O professor César Willer de Souza Costa lembra que o livro é amplamente distribuído em todo o país. “A prefeitura de Lafaiete vai censurar uma obra de Ziraldo? Uma história que luta pelo entendimento de dois garotos para fortalecer a amizade independente da cor? Porque esta é a principal mensagem do livro”, diz ele, reafirmando que gostaria que o livro continuasse a ser usado e que o debate fosse para as salas de aula.
“Gostaria muito que a Secretaria Municipal de Educação revisse essa decisão. É claro que, se os pais estão com medo de que algo seja inapropriado para a idade de seus filhos, eles têm os direitos de questionar, mas o papel da Secretaria é esclarecer para a sociedade o porquê desse material ser usado; explicar; de repente até fazer leituras públicas desse livro para que as pessoas tenham a oportunidade de compreender o conteúdo”, pede a professora Erica.
“Gostaria de reforçar que a leitura das crianças nessa faixa etária deveria ser mediada pelos pais. Alguns estão alegando que colocar um livro desse nas mãos das crianças seria perigoso por conta da interpretação das imagens de forma equivocada, mas os pais devem se lembrar da importância da mediação da leitura.

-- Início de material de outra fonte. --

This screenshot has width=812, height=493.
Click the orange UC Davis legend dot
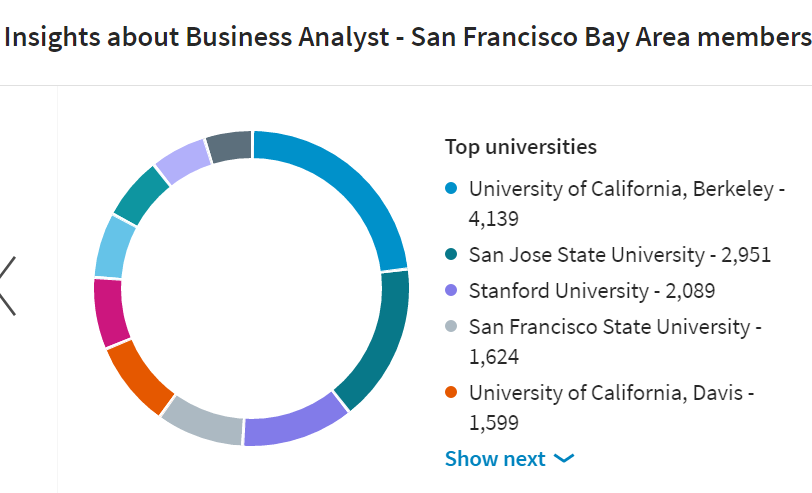(451, 392)
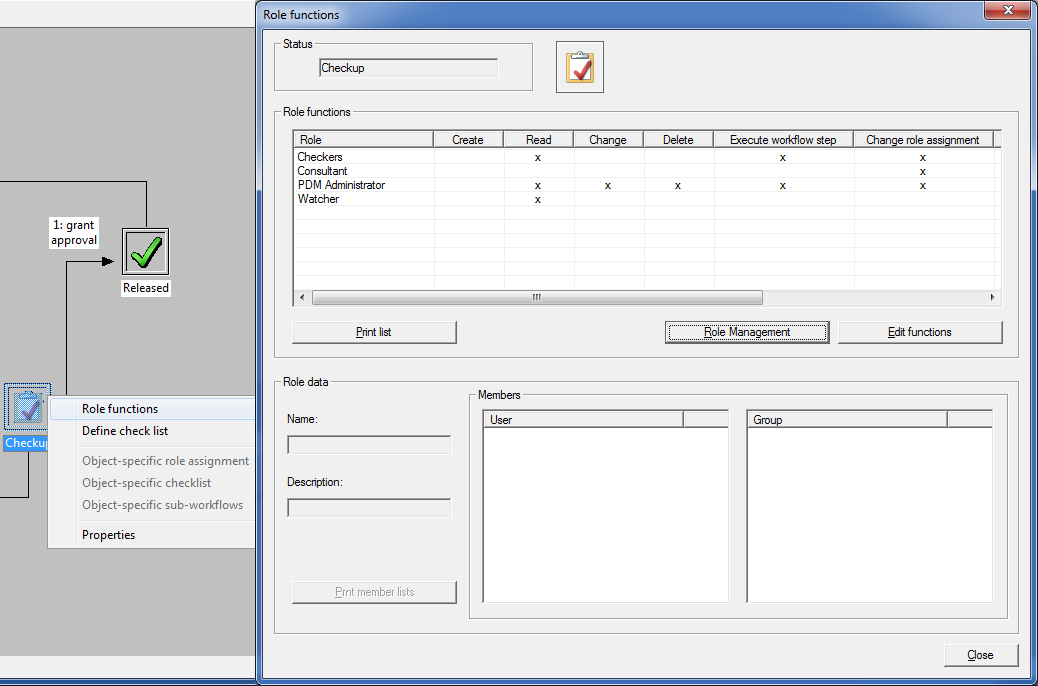Open Role functions from context menu
The width and height of the screenshot is (1038, 686).
coord(120,409)
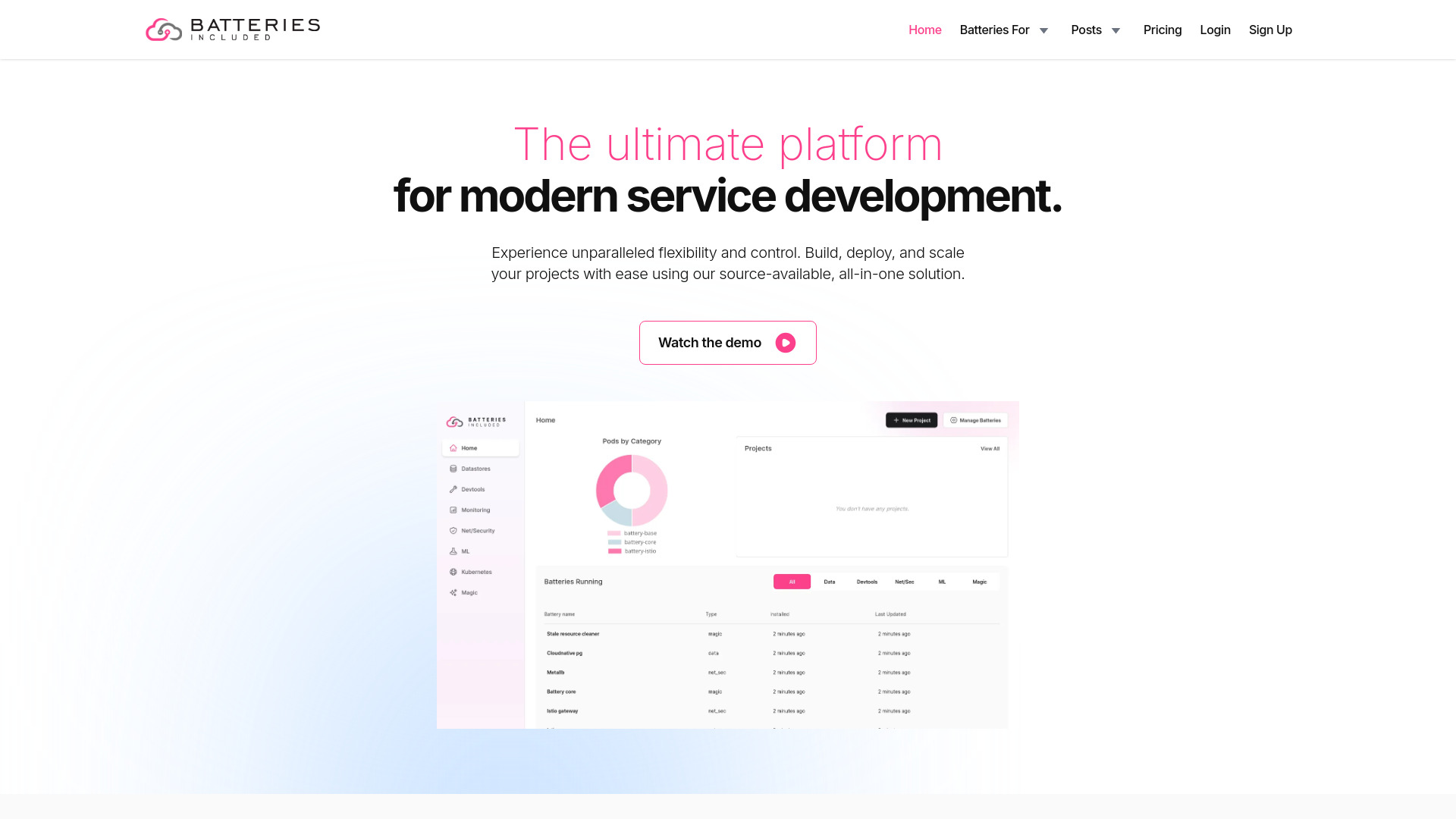1456x819 pixels.
Task: Click the Watch the demo play icon
Action: click(786, 342)
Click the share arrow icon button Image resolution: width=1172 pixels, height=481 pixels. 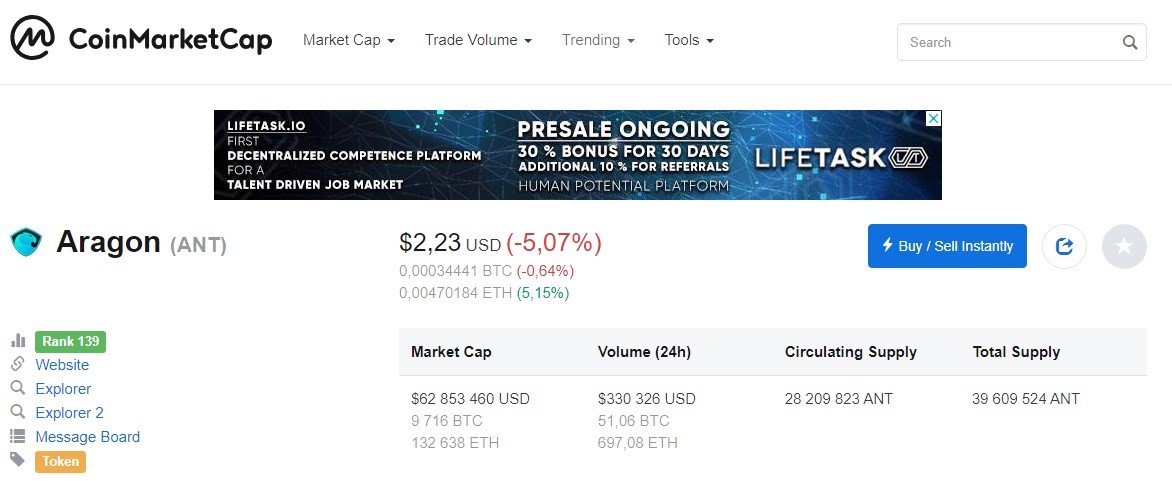(1064, 246)
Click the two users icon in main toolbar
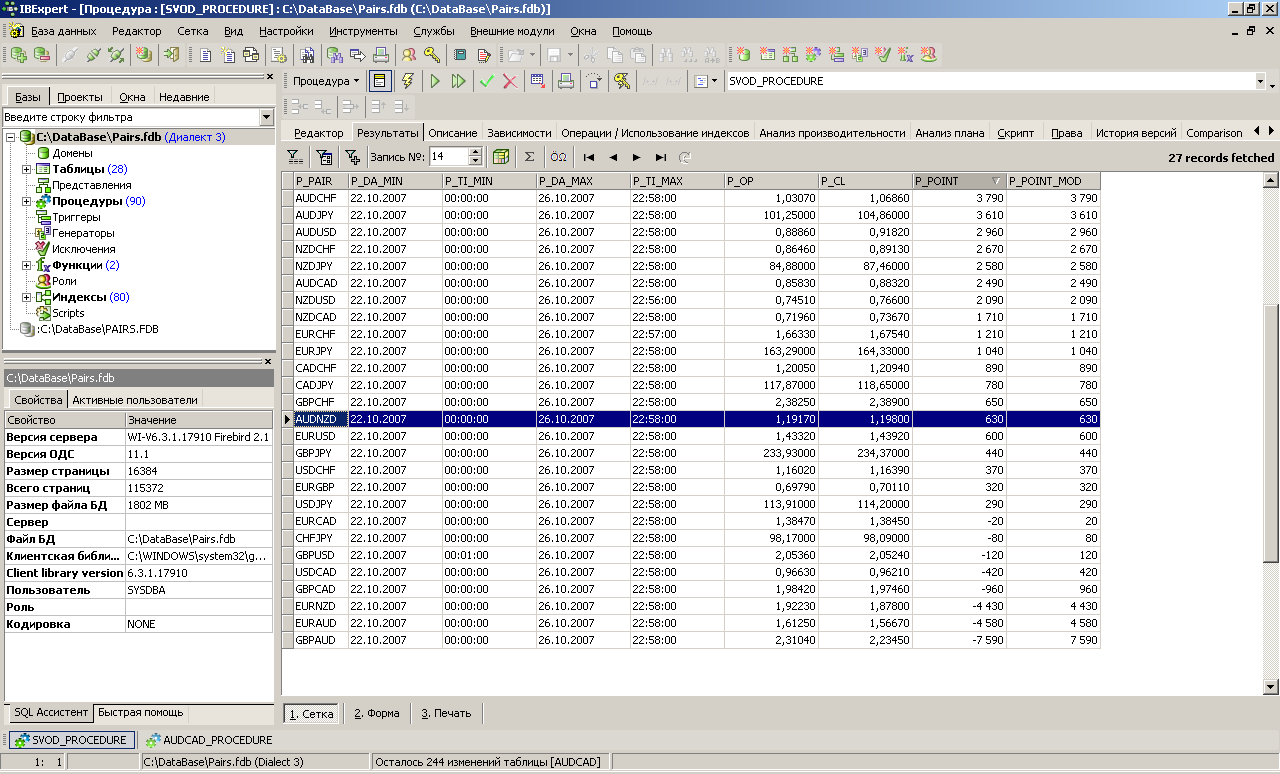This screenshot has height=774, width=1280. pos(409,55)
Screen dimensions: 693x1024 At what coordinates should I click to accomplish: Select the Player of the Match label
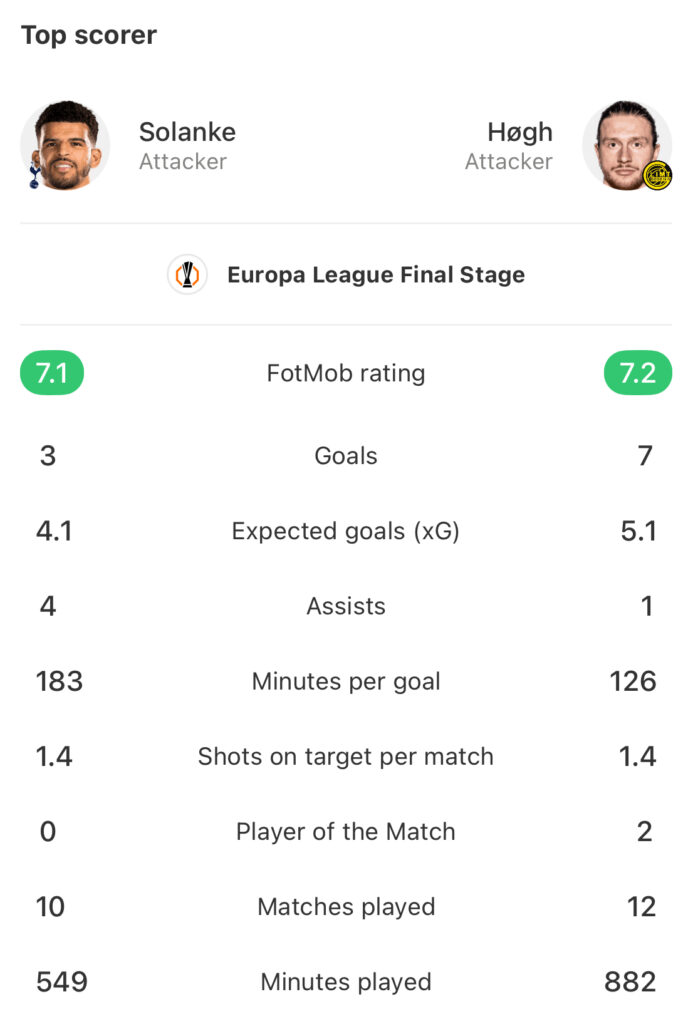(346, 832)
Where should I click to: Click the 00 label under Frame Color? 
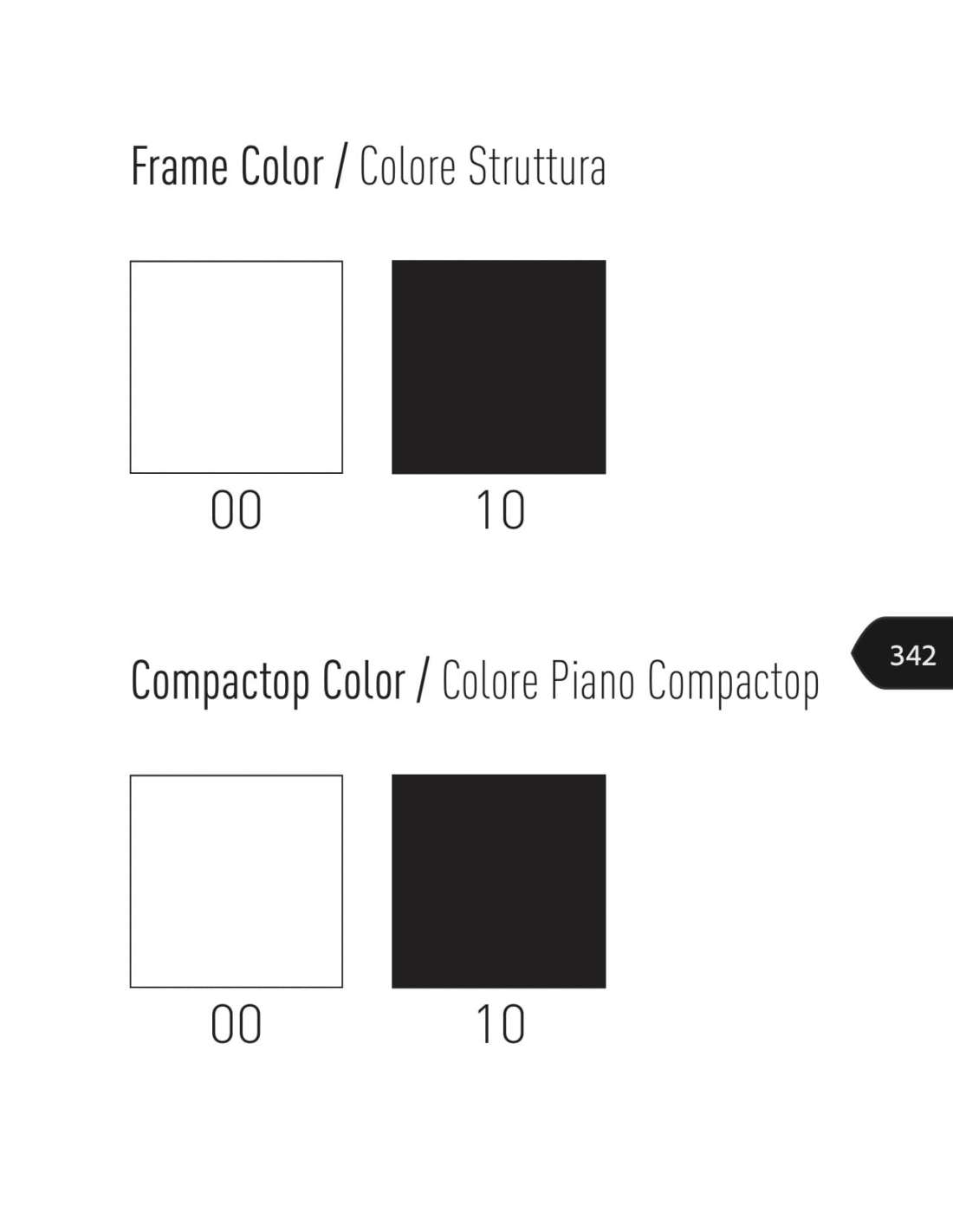[237, 510]
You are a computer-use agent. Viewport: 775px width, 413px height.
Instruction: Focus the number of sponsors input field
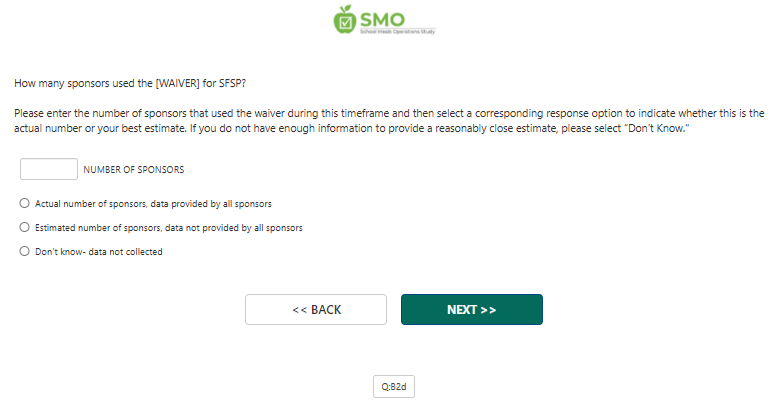48,169
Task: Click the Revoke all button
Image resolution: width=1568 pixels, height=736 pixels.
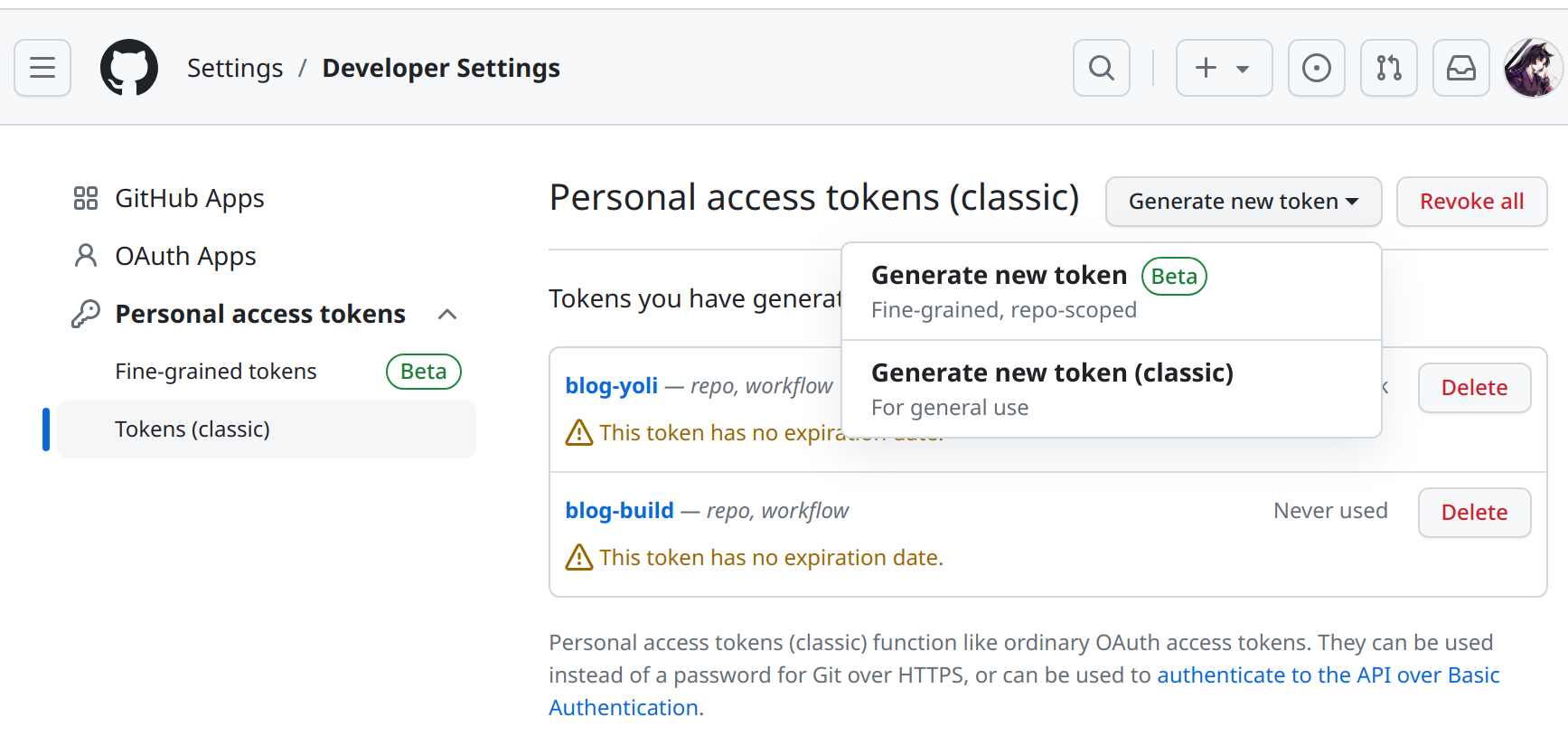Action: [x=1471, y=202]
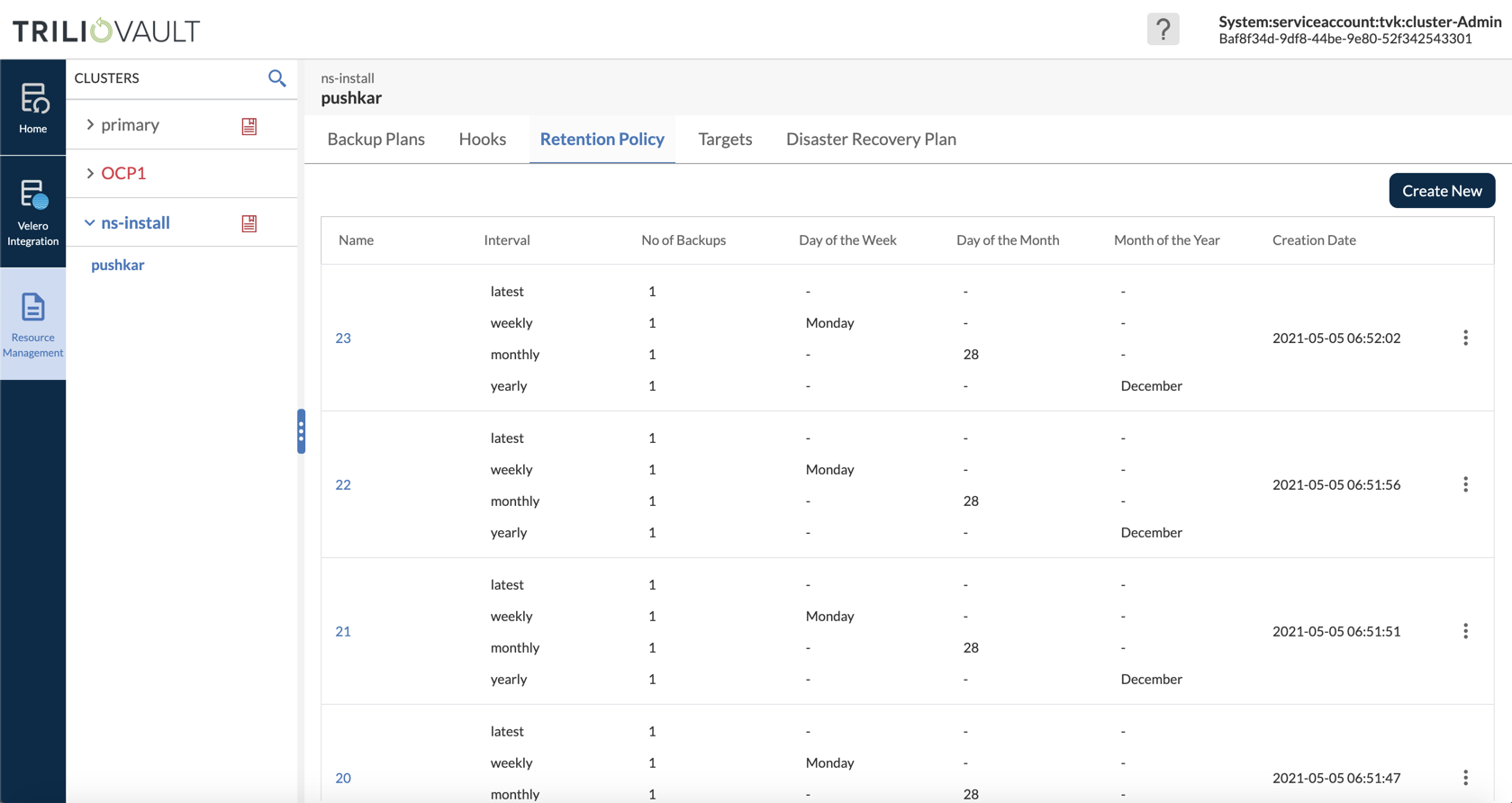Collapse the ns-install cluster node

[x=90, y=222]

Nós estamos aqui para ajudá-los nesse processo de compreensão, de desenvolvimento do senso crítico, e ter essa abertura na família para conversar sobre os mais variados temas que podem surgir a partir de uma leitura é muito saudável e muito importante”, complementa Nara Avelar.
Resposta da Semed
Em nota, a Secretaria Municipal de Educação de Conselheiro Lafaiete informou que “procedeu à solicitação de suspensão dos trabalhos realizados sobre o livro ‘O Menino Marrom’, do autor Ziraldo, a fim de melhor reanálise pedagógica”, reforçando que “todo o planejamento pedagógico perpassa pelos documentos norteadores que regem a educação nacional”. Leia a nota na íntegra:
“A Secretaria Municipal de Educação de Conselheiro Lafaiete esclarece que diante das diversas manifestações da comunidade escolar e, divergência de opiniões, procedeu a solicitação de suspensão dos trabalhos realizados sobre o livro “O MENINO MARROM”, do autor Ziraldo, a fim de melhor reanálise pedagógica.
A Secretaria, em sua função de gestão e articulação entre escola e comunidade, compreende ser necessário momento de reflexão e análise da obra junto aos responsáveis para que não sejam estabelecidos pensamentos precipitados e depreciativos em relação às temáticas abordadas.
A Secretaria manifesta a qualidade das obras literárias contempladas em acervo bibliográfico de dimensão nacional, salienta que todo o planejamento pedagógico perpassa pelos documentos norteadores que regem a educação nacional e se baseia no desenvolvimento integral dos estudantes, prezando pela autonomia; entretanto, cabendo ao momento melhor análise e reflexão sobre o uso institucional da obra em questão.”